PARTS OF THE EXERCISE:
- 1) List every casino named in the article about Las Vegas casinos reopening.
- 2) Answer these from the article about Las Vegas casinos reopening:
(a) On what date may Nevada casinos reopen?
(b) To what industry is the Las Vegas economy geared?
(c) To which outlet did Scott Gottlieb make his remarks?
- 3) Reproduce the part of the article about Las Vegas casinos reopening that opens with the words containing "The stakes are" and closes with "to mention gambling.".

------ DOCUMENT EXTRACT ------

Vegas Rolls Dice On Reopening Shuttered Casinos

Las Vegas

Las Vegas is betting that, with social-distancing restrictions in place, customers will return to its famed casinos.

Nevada’s governor has given the go-ahead for casinos to reopen on June 4. But outside experts warn that the gambling halls could be a bad bet in the fight to beat COVID-19.

The stakes are high for Vegas, whose economy is geared to the leisure and hospitality industry — tourism, shows, restaurants, hotels and the like. Not to mention gambling.

“You look at Las Vegas reopening its casinos,” said former Food and Drug Administration Commissioner Dr. Scott Gottlieb. “Those are the kinds of settings where I think you have more risk, where you have a lot of people crowding together, coming and going in indoor settings for sustained periods of time,” he told CNBC Thursday (May 28).

Not all the casinos in Las Vegas will take the immediate opportunity to reopen. But Caesars Palace, the Belagio, MGM Grand and Wynn Resorts have hopped onboard.

------ DATASET EXCERPTS ------

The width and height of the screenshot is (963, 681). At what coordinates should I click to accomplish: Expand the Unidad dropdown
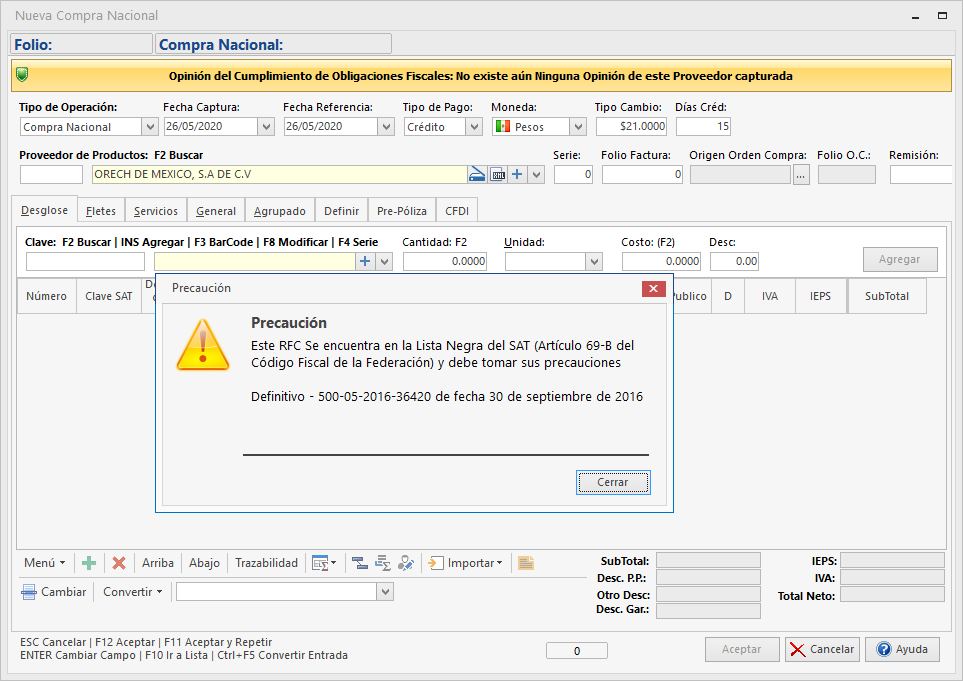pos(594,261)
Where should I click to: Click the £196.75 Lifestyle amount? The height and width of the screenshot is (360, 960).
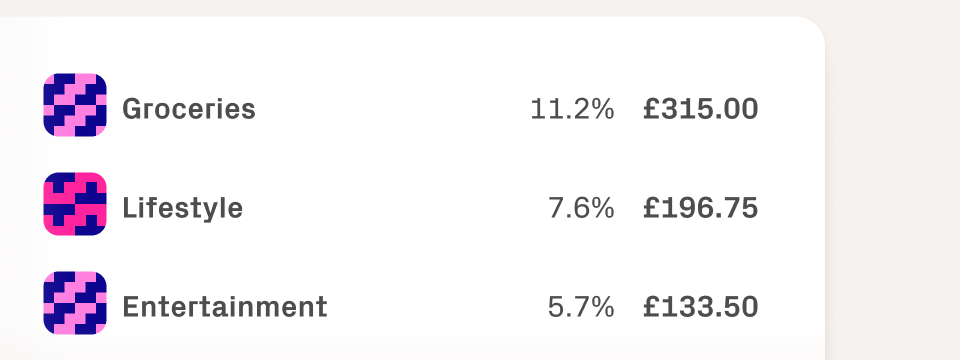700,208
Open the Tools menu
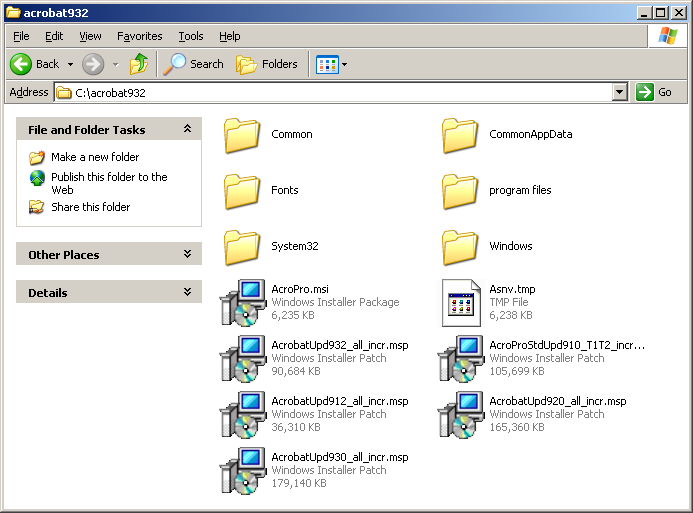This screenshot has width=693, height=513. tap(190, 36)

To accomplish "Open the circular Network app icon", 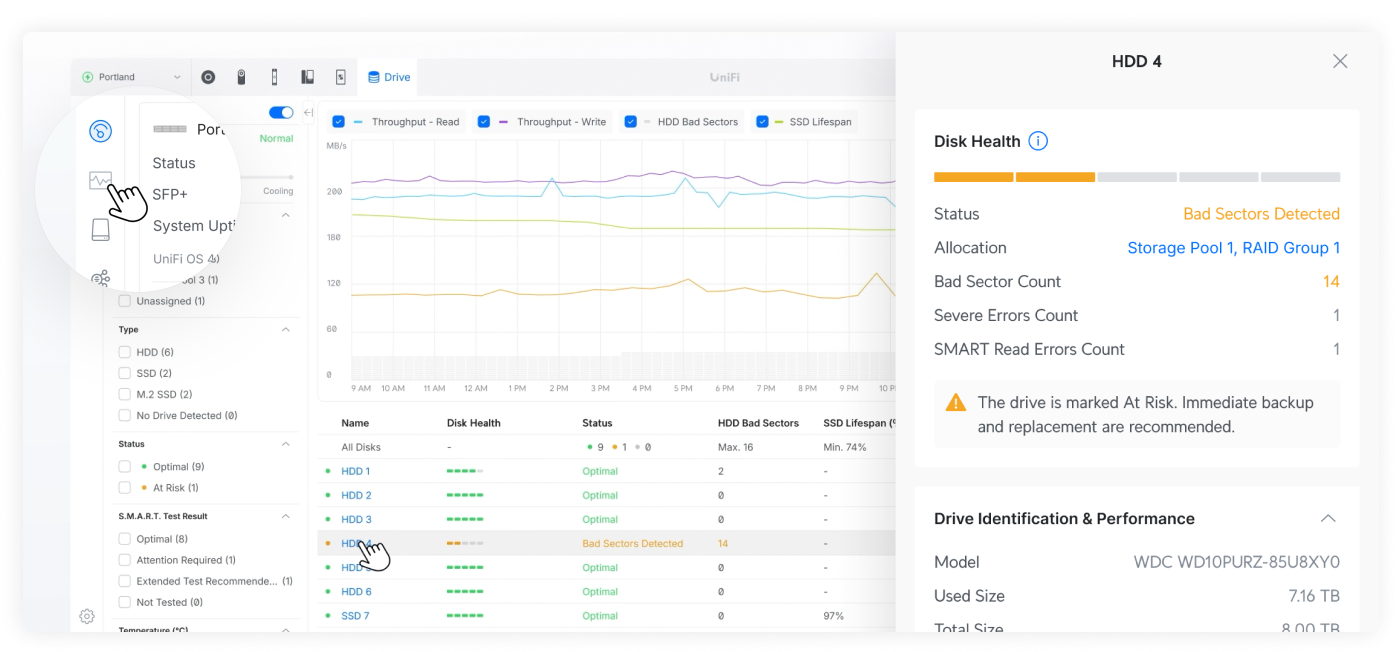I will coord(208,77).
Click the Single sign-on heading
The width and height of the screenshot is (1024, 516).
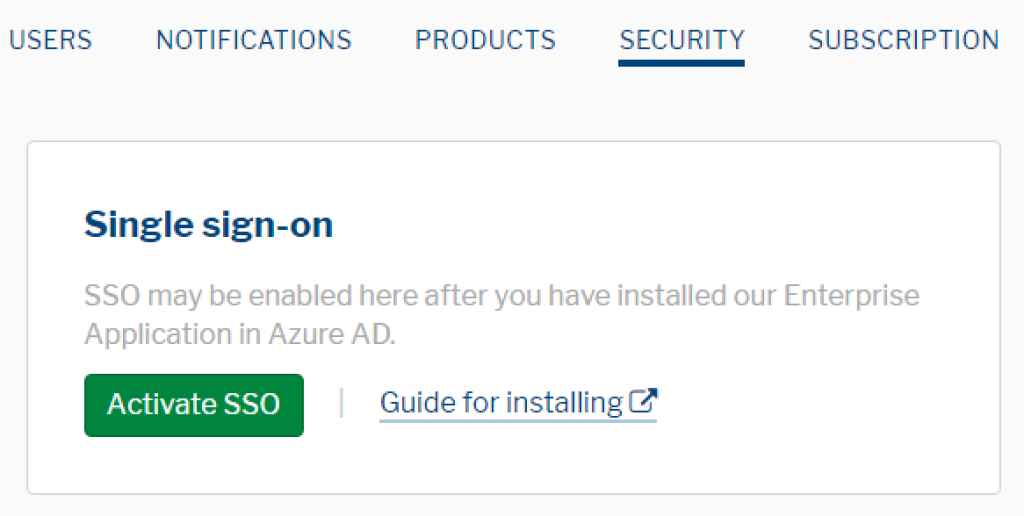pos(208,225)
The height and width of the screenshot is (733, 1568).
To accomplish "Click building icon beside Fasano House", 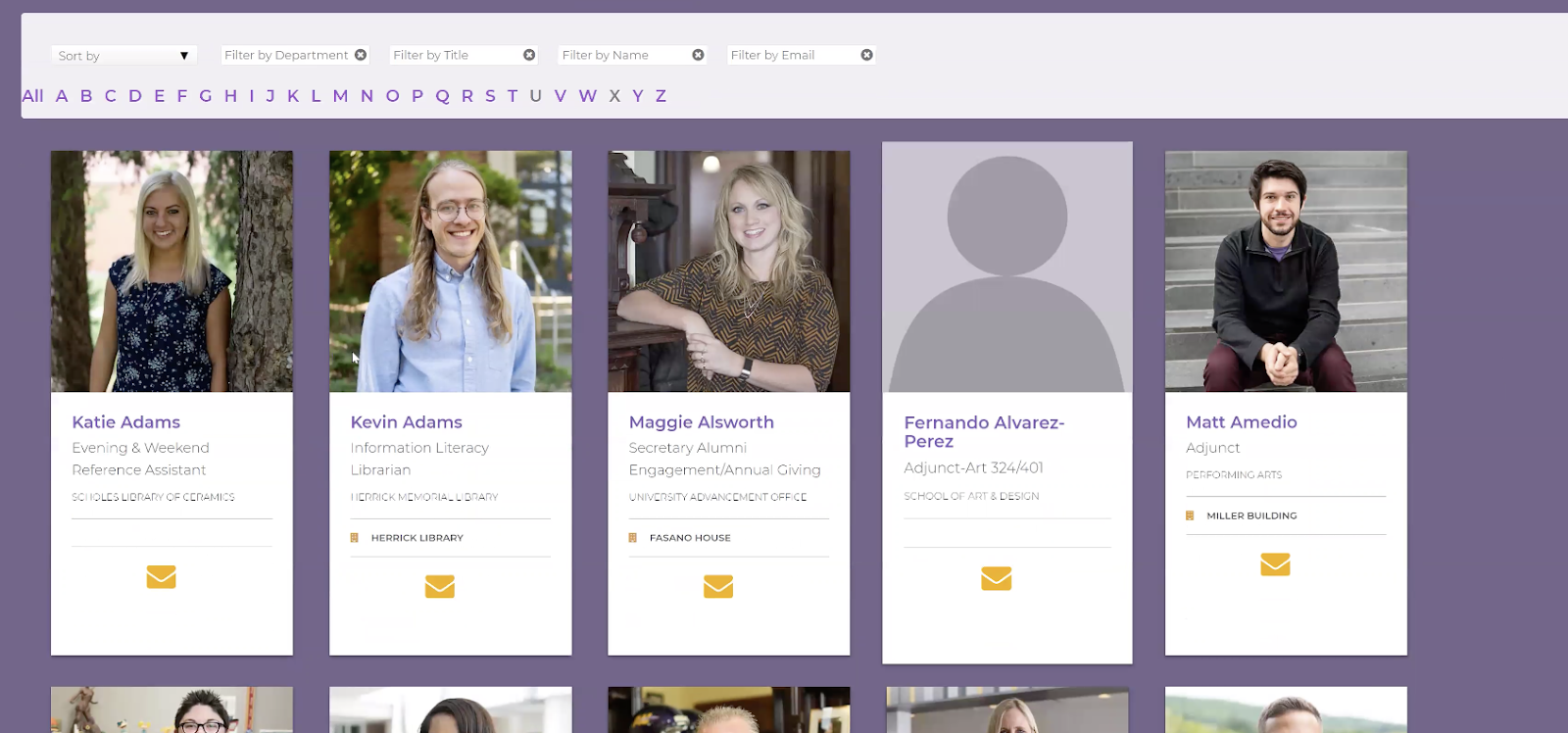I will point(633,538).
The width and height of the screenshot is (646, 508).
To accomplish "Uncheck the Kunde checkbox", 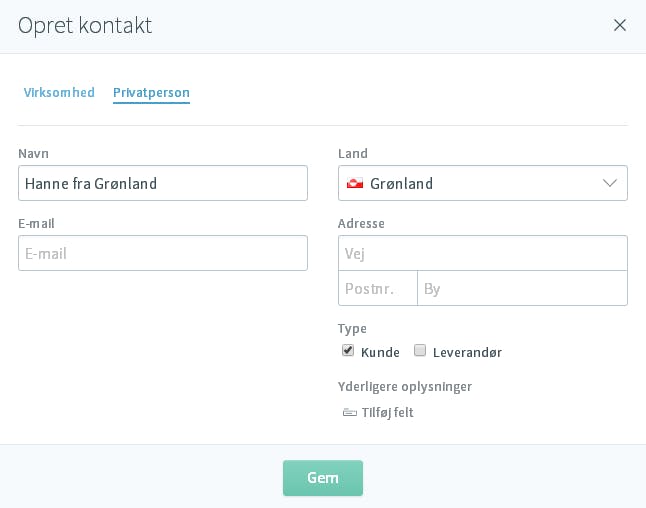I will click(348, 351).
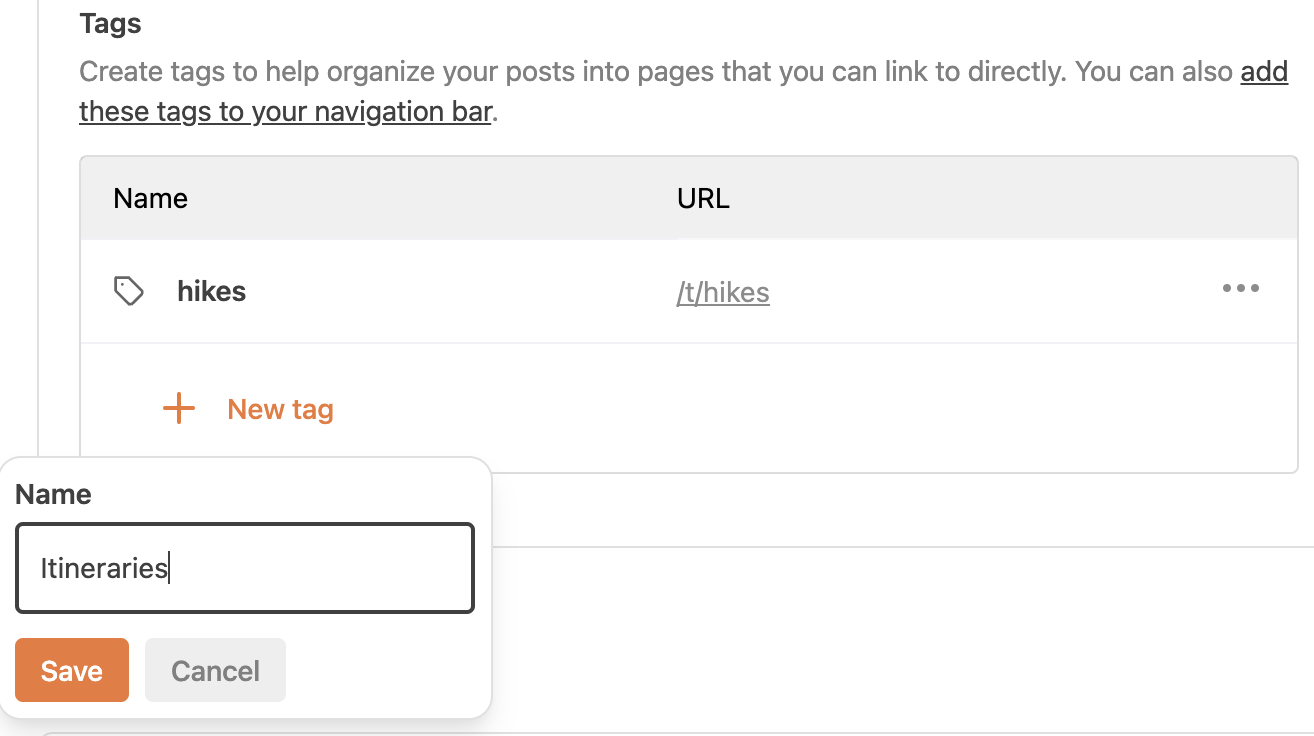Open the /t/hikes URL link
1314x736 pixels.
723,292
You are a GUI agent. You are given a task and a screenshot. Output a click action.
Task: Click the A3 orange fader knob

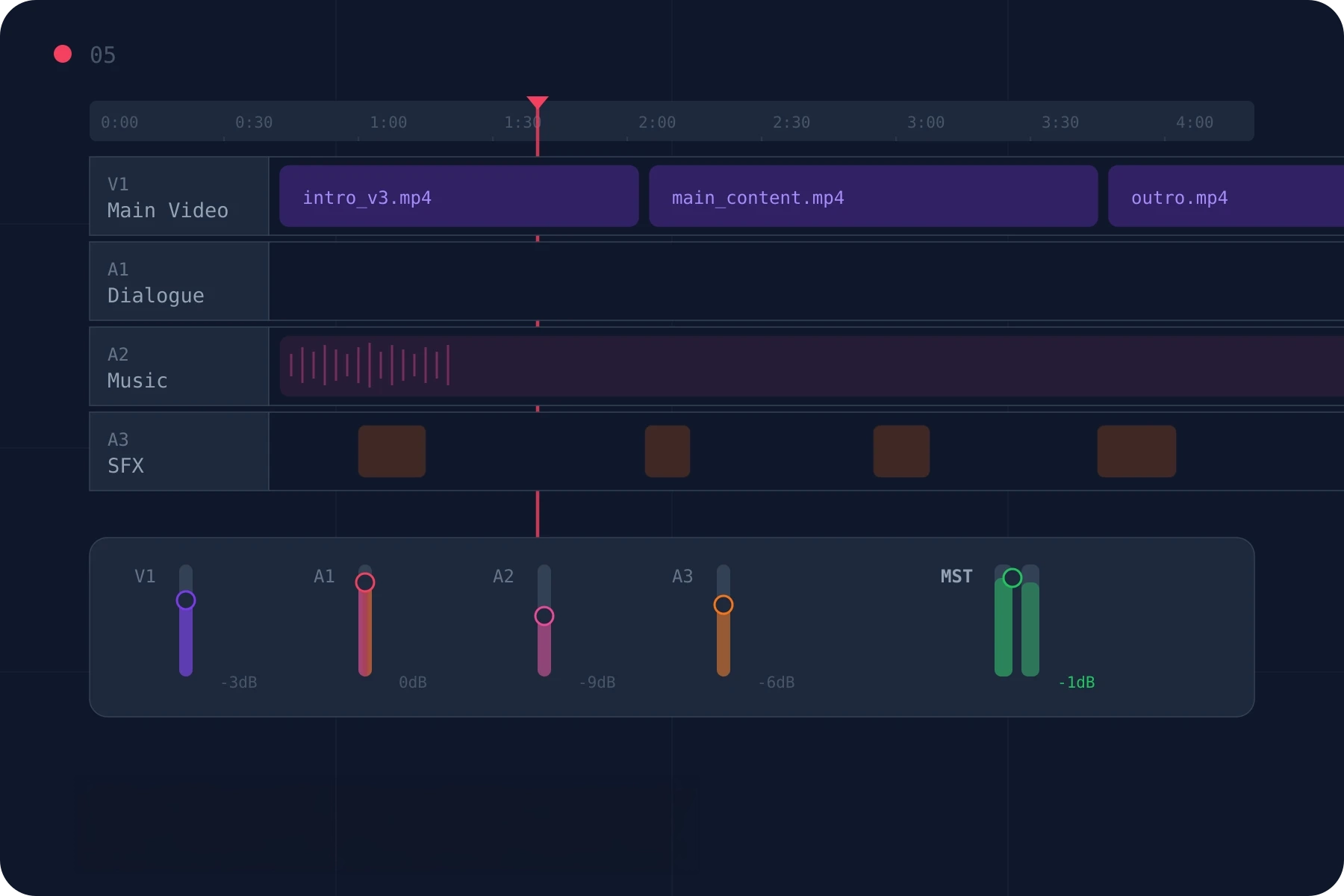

------

ANSWERS PROVIDED:
- 1)
Caesars Palace
the Belagio
MGM Grand
Wynn Resorts

- 2)
(a) June 4
(b) The leisure and hospitality industry
(c) CNBC

- 3)
The stakes are high for Vegas, whose economy is geared to the leisure and hospitality industry — tourism, shows, restaurants, hotels and the like. Not to mention gambling.